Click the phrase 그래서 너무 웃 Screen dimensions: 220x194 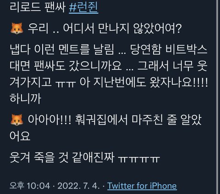172,66
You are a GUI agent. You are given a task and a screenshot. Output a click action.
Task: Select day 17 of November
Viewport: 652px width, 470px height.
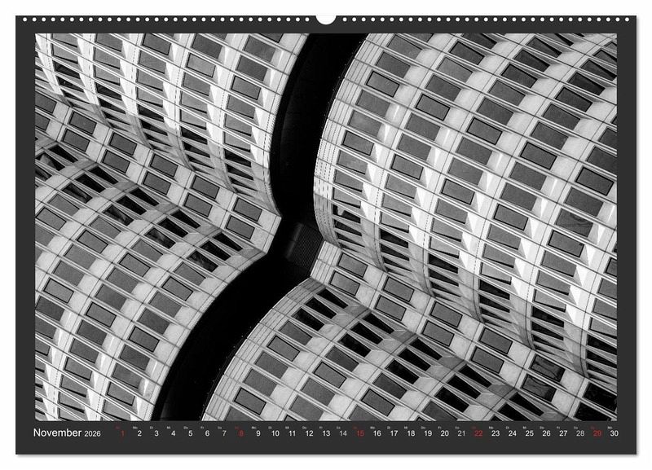(x=394, y=433)
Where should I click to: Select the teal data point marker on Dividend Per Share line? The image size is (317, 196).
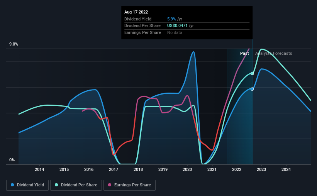point(252,74)
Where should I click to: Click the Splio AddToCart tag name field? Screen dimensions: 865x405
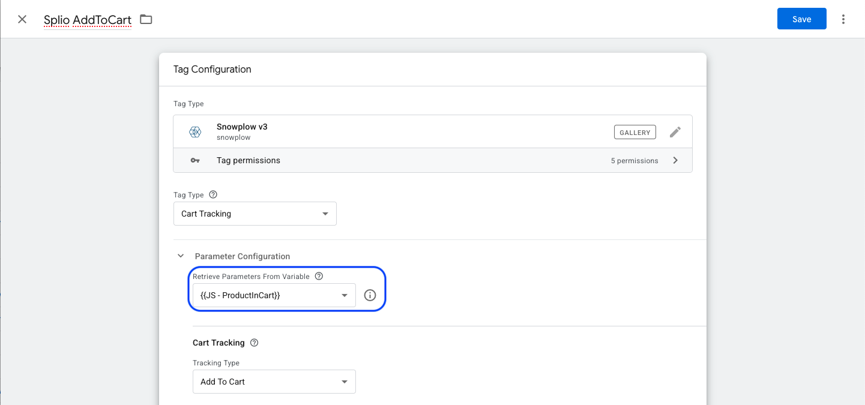[88, 20]
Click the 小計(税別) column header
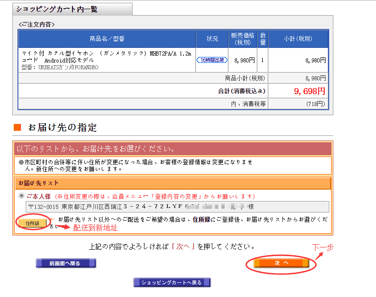The height and width of the screenshot is (297, 376). 298,39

- Activity:
The lines from the one with "Where should I click to: Click" to the end of the data above should be retyped exactly, both ends included, and pictures are to be left out.

- Answer to this problem:
Where should I click to: Click the Splio AddToCart tag name field? Screen dimensions: 865x405
[88, 20]
Click the 小計(税別) column header
The height and width of the screenshot is (297, 376). 298,39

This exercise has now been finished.